51.  Vu les considérations qui précèdent, la Cour admet que la différence de traitement appliquée au requérant, à savoir la suppression pour lui de toute possibilité d’emploi dans la fonction publique, visait des buts légitimes, en l’occurrence la protection de la sécurité nationale, de la sûreté publique et des droits et libertés d’autrui (voir, mutatis mutandis, Rekvényi c. Hongrie [GC], no 25390/94, § 41, CEDH 1999-III et Sidabras et Džiautas, précité, § 55).

52.  Reste à déterminer si la mesure litigieuse était proportionnée.

53.  Le requérant dénonce le caractère absolu de l’interdiction et l’absence de prise en considération de l’insignifiance, selon lui, de ses actes.

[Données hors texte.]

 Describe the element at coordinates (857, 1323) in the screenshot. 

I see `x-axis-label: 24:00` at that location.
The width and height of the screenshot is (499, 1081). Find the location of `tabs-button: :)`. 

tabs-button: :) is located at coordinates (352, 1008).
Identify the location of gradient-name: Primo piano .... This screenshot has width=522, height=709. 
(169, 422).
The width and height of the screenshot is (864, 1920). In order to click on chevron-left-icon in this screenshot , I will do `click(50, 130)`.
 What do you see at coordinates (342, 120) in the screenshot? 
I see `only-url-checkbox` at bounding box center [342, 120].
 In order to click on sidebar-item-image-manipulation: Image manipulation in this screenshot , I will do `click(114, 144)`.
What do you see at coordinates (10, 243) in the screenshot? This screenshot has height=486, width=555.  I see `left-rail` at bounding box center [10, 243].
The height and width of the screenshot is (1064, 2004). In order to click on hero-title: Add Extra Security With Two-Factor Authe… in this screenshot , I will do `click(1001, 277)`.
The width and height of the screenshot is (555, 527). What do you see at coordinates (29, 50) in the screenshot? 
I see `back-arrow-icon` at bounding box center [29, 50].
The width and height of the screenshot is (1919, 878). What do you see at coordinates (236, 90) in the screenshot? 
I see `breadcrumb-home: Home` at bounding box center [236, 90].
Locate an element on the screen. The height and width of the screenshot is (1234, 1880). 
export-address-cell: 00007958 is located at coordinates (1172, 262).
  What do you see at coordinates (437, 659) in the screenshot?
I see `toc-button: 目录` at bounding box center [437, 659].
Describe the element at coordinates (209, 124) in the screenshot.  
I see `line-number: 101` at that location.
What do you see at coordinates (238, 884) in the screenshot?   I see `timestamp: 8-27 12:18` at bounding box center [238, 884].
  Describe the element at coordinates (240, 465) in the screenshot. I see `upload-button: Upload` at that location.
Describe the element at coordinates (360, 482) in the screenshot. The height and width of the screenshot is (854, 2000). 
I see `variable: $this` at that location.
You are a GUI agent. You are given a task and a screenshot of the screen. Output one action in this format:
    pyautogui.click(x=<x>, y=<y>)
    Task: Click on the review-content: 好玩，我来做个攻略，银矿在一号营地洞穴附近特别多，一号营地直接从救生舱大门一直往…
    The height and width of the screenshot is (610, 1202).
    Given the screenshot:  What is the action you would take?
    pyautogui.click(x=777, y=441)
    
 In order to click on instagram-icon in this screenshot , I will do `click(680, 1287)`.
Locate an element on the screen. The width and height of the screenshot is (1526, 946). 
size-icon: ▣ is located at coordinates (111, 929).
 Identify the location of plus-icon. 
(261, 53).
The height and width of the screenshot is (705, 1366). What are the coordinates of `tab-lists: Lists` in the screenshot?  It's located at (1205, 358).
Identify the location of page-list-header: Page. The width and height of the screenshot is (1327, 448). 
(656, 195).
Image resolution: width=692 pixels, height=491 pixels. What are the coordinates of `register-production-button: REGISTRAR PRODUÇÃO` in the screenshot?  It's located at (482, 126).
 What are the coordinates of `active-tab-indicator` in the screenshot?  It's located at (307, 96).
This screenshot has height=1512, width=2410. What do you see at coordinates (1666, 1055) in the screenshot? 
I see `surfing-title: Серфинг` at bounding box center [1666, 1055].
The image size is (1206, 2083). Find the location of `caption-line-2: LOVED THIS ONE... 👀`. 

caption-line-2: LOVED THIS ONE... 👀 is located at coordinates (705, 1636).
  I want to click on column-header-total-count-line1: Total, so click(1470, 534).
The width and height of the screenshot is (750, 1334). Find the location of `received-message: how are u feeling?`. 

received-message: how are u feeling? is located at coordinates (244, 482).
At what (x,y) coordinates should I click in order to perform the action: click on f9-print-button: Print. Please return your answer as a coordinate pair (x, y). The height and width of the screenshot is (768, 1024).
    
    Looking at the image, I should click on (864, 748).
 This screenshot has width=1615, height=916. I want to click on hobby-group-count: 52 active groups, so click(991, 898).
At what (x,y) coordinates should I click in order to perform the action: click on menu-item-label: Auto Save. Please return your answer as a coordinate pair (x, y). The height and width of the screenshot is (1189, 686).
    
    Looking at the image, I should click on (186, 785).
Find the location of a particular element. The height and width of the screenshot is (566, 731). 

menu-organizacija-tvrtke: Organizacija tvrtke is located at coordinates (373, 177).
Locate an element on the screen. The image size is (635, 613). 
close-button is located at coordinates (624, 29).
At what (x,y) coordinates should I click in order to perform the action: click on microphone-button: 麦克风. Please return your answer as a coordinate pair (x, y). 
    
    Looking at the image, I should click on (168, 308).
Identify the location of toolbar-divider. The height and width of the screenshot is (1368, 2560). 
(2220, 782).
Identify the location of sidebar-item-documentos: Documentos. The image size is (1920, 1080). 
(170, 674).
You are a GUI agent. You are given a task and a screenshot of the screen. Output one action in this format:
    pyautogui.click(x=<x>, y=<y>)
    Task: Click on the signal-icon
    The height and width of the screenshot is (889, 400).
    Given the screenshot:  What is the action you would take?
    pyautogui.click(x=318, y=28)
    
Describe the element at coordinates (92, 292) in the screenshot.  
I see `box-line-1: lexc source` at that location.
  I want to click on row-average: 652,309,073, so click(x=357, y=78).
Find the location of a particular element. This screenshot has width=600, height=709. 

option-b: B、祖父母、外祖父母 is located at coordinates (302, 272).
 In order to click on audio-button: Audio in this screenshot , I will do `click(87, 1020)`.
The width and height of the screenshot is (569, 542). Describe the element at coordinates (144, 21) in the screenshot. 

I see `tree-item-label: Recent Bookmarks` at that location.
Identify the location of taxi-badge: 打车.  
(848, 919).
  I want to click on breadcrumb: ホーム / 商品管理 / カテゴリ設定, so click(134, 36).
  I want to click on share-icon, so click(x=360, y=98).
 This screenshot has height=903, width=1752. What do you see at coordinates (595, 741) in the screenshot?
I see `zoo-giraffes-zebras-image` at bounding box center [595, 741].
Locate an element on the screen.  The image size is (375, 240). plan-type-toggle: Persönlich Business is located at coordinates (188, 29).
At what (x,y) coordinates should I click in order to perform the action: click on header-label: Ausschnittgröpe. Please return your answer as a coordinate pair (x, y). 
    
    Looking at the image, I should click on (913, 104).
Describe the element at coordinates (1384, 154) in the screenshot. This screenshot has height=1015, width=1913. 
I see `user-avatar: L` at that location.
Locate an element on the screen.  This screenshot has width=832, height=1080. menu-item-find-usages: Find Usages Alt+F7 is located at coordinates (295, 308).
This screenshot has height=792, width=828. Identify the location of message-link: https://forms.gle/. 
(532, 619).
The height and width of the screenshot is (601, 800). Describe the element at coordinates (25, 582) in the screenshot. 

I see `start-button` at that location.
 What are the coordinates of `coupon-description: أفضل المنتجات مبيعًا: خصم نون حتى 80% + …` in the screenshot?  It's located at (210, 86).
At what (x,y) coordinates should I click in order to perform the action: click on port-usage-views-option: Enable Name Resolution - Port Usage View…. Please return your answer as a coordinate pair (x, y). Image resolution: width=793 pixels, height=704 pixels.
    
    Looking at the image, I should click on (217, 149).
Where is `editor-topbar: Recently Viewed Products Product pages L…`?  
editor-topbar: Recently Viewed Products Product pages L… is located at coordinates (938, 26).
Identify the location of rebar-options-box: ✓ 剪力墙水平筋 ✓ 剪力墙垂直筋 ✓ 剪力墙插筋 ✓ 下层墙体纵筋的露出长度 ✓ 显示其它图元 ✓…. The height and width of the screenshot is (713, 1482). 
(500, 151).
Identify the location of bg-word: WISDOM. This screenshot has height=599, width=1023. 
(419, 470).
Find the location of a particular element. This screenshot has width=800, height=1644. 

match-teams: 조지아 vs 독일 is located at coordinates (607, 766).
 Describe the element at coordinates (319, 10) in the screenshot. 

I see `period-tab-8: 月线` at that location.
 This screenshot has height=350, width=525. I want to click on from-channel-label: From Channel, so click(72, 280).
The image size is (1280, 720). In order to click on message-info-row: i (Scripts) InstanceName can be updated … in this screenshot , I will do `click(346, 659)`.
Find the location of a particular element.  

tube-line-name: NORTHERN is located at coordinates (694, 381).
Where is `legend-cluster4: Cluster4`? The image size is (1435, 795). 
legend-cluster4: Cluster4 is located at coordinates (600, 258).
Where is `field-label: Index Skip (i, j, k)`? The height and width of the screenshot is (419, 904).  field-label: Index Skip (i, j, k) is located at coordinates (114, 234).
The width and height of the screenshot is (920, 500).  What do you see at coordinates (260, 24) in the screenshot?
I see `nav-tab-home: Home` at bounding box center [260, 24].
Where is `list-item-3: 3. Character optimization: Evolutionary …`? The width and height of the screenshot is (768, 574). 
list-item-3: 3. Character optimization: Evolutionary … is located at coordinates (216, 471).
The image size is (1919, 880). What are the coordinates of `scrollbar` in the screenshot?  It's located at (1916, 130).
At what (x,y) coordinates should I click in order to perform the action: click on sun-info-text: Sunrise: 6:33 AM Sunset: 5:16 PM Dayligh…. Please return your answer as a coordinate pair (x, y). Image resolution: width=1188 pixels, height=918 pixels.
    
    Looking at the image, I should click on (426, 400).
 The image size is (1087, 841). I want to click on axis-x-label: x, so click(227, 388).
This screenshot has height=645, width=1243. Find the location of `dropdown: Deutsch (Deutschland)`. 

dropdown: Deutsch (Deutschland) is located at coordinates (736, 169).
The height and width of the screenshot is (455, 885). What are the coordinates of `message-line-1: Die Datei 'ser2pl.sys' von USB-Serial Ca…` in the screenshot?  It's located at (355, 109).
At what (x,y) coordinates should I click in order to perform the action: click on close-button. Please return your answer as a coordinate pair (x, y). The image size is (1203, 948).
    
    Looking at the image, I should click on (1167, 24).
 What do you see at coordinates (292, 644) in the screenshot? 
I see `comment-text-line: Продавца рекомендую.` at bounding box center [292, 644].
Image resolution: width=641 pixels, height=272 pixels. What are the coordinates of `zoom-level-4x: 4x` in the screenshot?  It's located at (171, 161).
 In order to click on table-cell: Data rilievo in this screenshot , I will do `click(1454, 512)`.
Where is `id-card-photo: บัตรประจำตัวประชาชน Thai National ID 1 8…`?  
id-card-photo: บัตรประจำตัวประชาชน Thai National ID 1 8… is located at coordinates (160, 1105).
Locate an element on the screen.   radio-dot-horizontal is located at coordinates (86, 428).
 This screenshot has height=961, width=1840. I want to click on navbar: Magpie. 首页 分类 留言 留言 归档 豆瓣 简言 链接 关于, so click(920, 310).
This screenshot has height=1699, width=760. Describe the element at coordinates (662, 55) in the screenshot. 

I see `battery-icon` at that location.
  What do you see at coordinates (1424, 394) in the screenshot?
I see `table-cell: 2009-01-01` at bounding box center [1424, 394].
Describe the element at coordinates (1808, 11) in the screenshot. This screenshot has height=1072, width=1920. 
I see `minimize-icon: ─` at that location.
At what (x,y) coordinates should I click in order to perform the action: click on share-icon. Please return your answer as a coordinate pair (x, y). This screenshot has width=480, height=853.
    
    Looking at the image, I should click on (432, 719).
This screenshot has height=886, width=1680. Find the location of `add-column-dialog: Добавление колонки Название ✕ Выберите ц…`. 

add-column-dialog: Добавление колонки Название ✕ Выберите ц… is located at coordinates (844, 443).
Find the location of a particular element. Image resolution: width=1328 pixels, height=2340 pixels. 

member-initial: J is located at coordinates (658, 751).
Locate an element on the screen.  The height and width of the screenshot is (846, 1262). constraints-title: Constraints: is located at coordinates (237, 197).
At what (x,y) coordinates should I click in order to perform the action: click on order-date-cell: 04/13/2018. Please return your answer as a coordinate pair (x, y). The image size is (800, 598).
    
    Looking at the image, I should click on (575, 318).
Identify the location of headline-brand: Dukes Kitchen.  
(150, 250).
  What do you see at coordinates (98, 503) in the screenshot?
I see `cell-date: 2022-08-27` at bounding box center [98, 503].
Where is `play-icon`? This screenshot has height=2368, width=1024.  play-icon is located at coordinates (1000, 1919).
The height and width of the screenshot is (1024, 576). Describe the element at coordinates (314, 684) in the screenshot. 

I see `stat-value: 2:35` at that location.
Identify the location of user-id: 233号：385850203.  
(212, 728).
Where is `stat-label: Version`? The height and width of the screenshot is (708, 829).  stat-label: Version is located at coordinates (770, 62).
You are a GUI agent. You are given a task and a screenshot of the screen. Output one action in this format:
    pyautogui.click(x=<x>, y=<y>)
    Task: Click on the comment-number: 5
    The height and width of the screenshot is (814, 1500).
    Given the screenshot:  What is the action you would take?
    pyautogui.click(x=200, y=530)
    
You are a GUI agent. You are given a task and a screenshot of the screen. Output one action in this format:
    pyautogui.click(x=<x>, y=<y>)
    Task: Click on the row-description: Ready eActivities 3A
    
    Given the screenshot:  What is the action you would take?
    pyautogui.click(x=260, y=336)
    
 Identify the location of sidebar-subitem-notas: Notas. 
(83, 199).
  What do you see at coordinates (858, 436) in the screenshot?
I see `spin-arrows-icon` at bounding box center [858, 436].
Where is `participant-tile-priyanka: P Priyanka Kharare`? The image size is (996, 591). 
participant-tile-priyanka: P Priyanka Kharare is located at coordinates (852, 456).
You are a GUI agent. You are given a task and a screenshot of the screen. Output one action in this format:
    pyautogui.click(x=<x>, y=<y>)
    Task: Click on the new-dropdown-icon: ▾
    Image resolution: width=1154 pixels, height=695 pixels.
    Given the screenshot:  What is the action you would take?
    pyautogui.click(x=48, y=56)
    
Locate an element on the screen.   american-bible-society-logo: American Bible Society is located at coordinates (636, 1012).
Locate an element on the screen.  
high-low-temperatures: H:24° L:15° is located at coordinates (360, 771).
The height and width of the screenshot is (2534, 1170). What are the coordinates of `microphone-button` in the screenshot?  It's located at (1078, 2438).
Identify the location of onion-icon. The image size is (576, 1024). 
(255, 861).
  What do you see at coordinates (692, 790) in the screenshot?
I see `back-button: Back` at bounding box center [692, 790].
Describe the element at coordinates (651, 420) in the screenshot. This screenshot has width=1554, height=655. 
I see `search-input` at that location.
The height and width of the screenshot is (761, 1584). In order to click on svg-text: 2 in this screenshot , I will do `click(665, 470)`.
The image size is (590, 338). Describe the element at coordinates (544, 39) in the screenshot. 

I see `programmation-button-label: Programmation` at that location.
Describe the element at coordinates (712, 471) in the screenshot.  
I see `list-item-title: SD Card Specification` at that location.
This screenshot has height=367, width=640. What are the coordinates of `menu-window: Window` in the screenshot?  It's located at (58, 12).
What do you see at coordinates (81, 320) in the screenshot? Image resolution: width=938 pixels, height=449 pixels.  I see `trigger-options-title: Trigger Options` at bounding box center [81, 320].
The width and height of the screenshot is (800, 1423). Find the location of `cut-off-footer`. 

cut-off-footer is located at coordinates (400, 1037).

54.  S’agissant du premier argument du requérant, la Cour note que les perspectives professionnelles du requérant n’ont été supprimées que dans la fonction publique. Les fonctionnaires publics, a fortiori ceux qui occupent des postes à haute responsabilité, de la nature de ceux que le requérant souhaitait réintégrer, exercent une parcelle de la souveraineté de l’État. L’interdiction frappant le requérant n’est donc pas disproportionnée par rapport à l’objectif légitime de l’État de s’assurer de la loyauté des personnes chargées de la sauvegarde de l’intérêt général.

55.  La Cour note également qu’il n’existe aucune restriction imposée par l’État aux perspectives d’emploi du requérant dans le secteur privé, même dans des entreprises pouvant présenter une certaine importance pour les intérêts de l’État en matière économique, politique ou de sécurité. Pareillement, il n’est pas interdit au requérant d’occuper un poste dans un autre domaine du secteur public, n’impliquant pas l’exercice de la puissance publique.

56.  Enfin, quant à la prétendue absence de prise en compte de la nature et des conséquences des actes du requérant, la Cour constate que ces aspects ont fait l’objet d’un examen contradictoire devant la cour d’appel de Bucarest, qui a rendu son arrêt le 20 août 2001. S’agissant d’éléments factuels, qui s’inscrivent manifestement dans la marge d’appréciation dont disposent les autorités nationales, la Cour ne saurait remettre en cause les conclusions auxquelles sont parvenues ces juridictions.

57.  Ces éléments suffisent à la Cour pour conclure qu’il n’y a pas eu violation de l’article 8 combiné avec l’article 14 de la Convention.